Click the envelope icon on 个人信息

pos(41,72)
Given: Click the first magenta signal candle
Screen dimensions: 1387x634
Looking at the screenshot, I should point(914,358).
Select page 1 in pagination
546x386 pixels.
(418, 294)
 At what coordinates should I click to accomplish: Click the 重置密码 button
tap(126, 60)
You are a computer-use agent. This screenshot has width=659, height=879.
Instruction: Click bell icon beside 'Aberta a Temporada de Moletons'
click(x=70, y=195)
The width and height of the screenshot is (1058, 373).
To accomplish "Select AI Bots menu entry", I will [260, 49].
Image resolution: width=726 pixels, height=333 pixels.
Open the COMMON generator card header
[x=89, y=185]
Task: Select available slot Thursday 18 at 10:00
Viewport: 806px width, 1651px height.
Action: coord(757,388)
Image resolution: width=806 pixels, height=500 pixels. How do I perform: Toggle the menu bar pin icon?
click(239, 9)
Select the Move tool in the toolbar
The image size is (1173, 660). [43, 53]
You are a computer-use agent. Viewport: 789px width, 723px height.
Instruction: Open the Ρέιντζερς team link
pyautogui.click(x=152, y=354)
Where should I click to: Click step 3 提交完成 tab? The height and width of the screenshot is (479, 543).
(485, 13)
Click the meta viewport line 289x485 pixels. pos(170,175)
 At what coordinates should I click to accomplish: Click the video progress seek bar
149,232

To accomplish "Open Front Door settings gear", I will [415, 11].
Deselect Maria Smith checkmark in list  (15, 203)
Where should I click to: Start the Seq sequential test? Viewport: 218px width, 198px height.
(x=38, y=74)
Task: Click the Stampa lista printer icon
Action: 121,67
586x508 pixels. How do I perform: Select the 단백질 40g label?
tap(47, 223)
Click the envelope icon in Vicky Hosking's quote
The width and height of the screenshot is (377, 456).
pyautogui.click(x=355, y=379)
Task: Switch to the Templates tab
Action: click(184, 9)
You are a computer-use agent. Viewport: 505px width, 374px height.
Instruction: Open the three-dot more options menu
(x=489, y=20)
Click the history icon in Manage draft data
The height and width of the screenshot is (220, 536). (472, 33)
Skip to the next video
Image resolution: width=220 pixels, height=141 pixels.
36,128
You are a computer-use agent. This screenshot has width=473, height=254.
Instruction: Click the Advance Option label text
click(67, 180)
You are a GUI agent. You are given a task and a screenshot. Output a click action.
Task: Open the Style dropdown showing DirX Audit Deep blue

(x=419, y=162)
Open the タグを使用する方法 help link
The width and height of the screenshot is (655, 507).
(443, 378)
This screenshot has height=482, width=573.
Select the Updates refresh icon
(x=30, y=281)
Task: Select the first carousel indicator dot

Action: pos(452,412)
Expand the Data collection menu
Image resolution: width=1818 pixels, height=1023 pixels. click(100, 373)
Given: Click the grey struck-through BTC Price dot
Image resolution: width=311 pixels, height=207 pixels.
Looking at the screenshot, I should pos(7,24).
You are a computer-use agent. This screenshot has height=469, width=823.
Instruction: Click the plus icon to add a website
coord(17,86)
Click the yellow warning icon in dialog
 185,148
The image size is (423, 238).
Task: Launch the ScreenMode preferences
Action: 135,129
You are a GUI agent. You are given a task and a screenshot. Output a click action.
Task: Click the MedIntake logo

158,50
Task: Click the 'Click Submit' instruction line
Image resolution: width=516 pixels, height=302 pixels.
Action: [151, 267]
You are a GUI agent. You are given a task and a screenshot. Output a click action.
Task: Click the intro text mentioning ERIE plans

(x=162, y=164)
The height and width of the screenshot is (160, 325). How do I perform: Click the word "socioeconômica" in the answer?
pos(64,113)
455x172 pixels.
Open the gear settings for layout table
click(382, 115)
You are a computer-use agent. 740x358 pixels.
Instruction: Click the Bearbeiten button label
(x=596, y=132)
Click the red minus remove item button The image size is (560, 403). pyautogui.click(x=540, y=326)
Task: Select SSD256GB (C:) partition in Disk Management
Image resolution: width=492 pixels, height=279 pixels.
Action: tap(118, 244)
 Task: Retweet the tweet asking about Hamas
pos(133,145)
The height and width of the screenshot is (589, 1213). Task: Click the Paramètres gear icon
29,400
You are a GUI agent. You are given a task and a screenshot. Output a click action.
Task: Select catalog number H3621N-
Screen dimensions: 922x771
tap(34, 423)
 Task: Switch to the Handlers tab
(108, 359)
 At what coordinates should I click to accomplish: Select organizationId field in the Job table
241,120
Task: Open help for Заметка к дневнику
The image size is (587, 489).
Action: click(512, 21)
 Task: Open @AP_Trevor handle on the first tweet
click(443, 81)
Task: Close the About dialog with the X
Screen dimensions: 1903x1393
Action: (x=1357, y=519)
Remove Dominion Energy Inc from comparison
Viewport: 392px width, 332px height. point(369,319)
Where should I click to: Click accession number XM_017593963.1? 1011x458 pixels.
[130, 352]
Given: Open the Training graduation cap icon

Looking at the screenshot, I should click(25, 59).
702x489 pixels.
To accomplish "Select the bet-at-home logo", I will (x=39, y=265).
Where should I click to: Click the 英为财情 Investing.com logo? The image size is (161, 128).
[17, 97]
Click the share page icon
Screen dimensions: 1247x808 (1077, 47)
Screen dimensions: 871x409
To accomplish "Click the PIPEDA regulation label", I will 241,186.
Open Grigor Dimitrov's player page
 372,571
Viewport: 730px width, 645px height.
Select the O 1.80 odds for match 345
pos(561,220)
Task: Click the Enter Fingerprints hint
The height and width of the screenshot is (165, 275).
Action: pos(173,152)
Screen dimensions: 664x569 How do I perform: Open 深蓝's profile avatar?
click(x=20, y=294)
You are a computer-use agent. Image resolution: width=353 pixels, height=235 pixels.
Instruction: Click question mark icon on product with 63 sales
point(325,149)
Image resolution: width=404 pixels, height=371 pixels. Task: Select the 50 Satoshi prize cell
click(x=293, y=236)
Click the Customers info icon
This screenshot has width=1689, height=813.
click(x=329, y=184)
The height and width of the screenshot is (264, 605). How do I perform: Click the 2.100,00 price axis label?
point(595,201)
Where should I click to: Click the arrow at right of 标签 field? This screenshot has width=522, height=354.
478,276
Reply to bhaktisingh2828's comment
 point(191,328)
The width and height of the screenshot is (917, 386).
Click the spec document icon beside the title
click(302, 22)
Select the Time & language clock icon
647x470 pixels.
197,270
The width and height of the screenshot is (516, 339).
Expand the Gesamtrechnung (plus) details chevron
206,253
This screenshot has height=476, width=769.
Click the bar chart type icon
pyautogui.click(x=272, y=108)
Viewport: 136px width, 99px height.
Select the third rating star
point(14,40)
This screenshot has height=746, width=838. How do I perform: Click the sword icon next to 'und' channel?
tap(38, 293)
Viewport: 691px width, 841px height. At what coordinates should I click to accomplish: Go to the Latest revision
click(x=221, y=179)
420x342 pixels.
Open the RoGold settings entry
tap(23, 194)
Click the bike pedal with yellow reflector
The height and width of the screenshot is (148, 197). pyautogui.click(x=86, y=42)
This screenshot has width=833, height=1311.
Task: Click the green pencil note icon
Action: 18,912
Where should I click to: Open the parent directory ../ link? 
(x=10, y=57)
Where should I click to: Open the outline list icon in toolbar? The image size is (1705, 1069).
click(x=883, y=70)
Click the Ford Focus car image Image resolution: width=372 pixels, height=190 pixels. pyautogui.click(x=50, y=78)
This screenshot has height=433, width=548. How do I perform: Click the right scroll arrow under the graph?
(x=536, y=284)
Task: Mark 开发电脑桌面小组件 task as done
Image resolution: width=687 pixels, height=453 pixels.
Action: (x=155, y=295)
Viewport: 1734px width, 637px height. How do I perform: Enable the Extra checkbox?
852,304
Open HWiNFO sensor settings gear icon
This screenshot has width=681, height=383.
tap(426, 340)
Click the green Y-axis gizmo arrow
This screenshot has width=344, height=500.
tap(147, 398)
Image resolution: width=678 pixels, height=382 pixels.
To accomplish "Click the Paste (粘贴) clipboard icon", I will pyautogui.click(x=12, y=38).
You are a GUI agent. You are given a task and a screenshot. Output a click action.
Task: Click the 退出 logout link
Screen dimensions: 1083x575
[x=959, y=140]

● ASSIGNMENT:
Identify the lines in the entries above that contain "computer", then copy them out.

● RESPONSE:
You are a computer-use agent. This screenshot has width=659, height=879.
You are a computer-use agent. Viewport: 789px width, 723px height.
You are a computer-use agent. Viewport: 505px width, 374px height.
You are a computer-use agent. This screenshot has width=473, height=254.
You are a computer-use agent. This screenshot has height=469, width=823.
You are a computer-use agent. 740x358 pixels.
You are a computer-use agent. Image resolution: width=353 pixels, height=235 pixels.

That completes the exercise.